Christianity and Communism (1)

By James D. Bales

(Read Psa. 14:1-4.) Why should a Christian be interested in the subject of Communism? Is it not simply a political system? It has political manifestations — so do some religious bodies — but it is far more than politics. It is a philosophy of life, a way of destruction and death. We who are believers in God must be against a system, which denies God and endeavors to work for the destruction of faith in God. Communism is the largest atheistic organization the world has ever known–the Communist Parties throughout the world have over 35,000,000 members.

We who believe that Christ is the Savior and died for sinners must be against a system, which denies that Christ is the Savior and that man is a sinner in need of spiritual salvation.

We who believe that men are men for whom Christ died must be against a system, which views men as economic and class animals.

We who believe that it makes a difference what one believes can find in Communism an outstanding proof of this fact. It shows what men do who act on their belief than man is not a creature of God, but an evolved creature. It also shows that although atheism may be advocated by respectable men in America, who are upheld in their character by a religious background and influence, atheism in reality debases man.
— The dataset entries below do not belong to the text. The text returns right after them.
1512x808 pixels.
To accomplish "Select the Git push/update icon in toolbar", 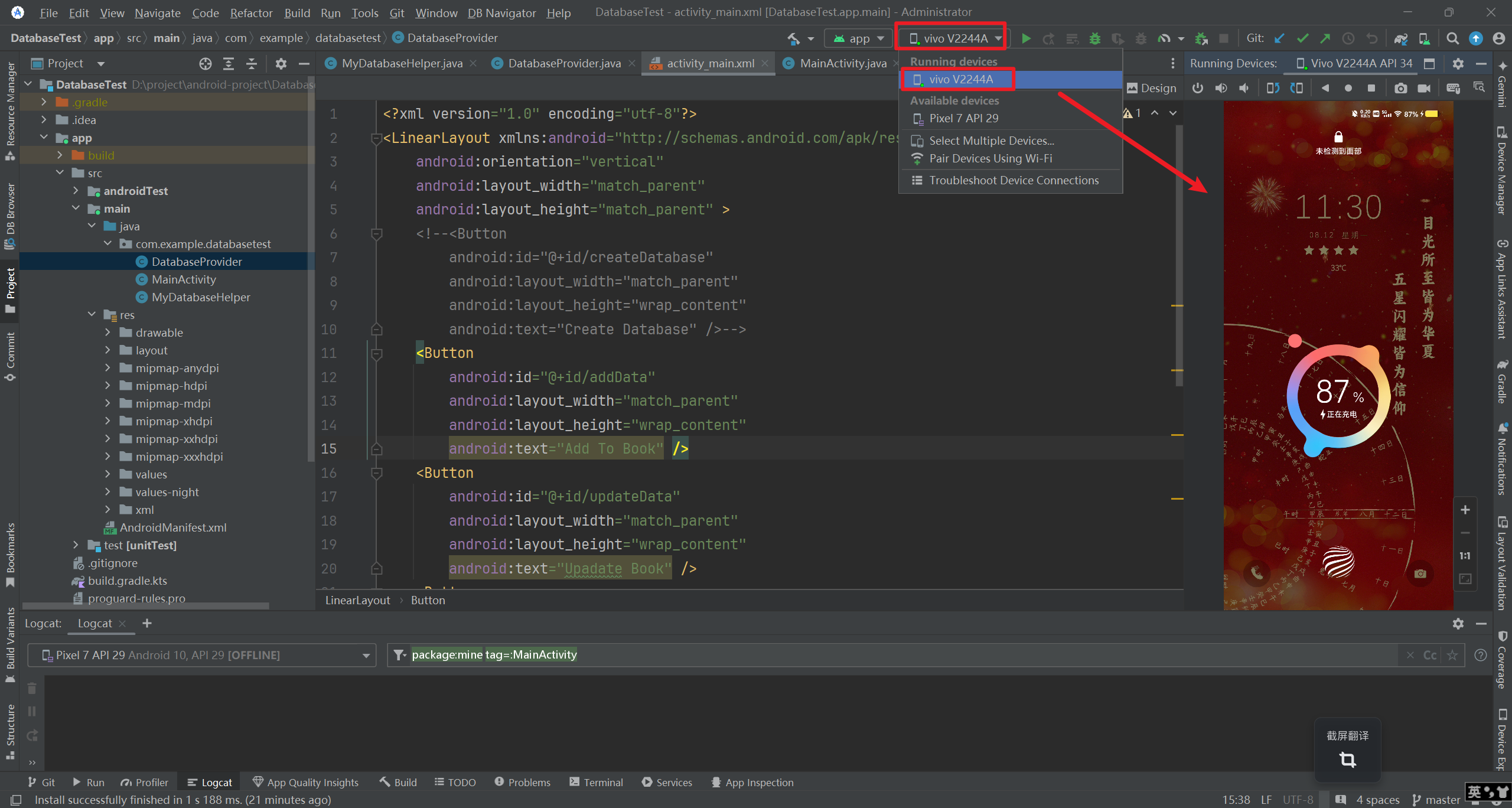I will pyautogui.click(x=1325, y=38).
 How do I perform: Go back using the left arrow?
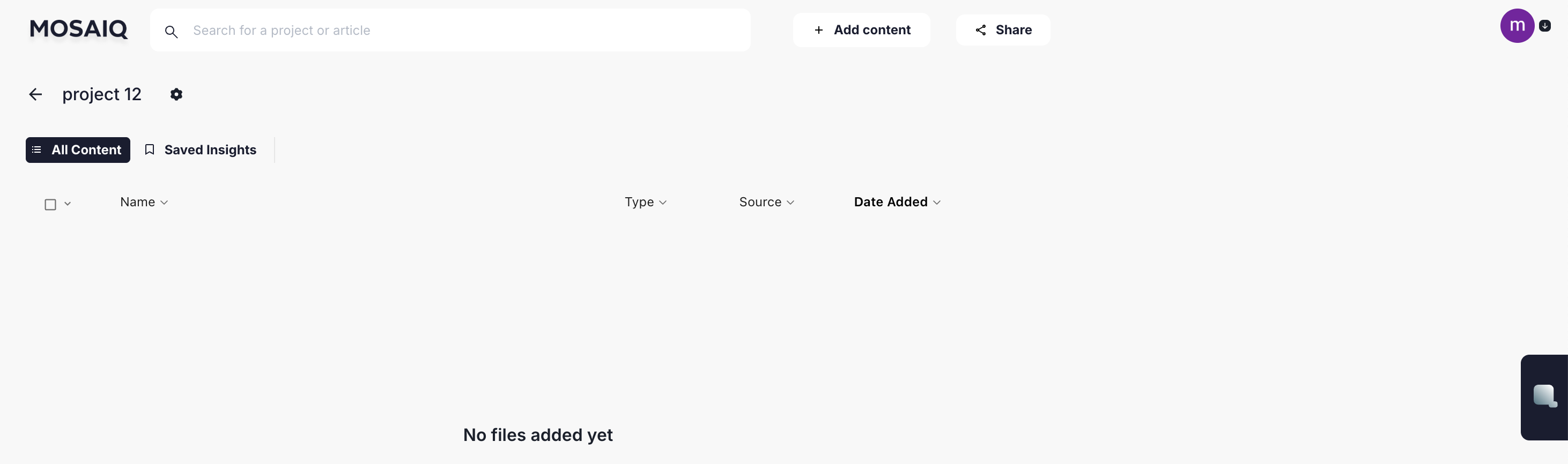35,94
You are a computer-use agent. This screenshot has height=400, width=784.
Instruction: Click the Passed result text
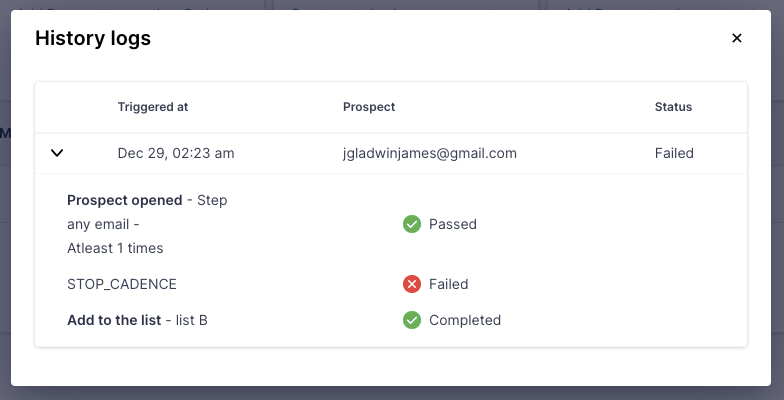pos(453,224)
One does not have to visit Russia in order to learn about Communism, any more than one has to visit Rome to learn about Roman Catholicism. People did not have to visit Hitler’s Germany to learn about Nazism. One can learn from a study of their writings what one could never learn by a tour through their countries–a conducted tour.

Contrast what the Communist leaders demand of Communists with that Christ demands of us. For example, the point on Communism as a totalitarian system. Also stress that Communism has its great commission– conquer the world by subversion, teaching and violence–while Christians are under the Great Commission to convert the world. Who is working the hardest at it? They circulate millions of copies of books on atheism. How many do we buy and read and circulate concerning faith in God, the Bible and the gospel?

 

Communism Versus Religion

 

Is permanent peaceful coexistence possible between Communism and religion? From time to time the Communists have tried to leave the impression that peaceful coexistence is possible. An understanding of Communism, however, proves that the Communists do not believe that peaceful coexistence can continue; instead, religion must be finally destroyed. Communism is basically antireligious. What in the philosophy of Communism shows the such is the case?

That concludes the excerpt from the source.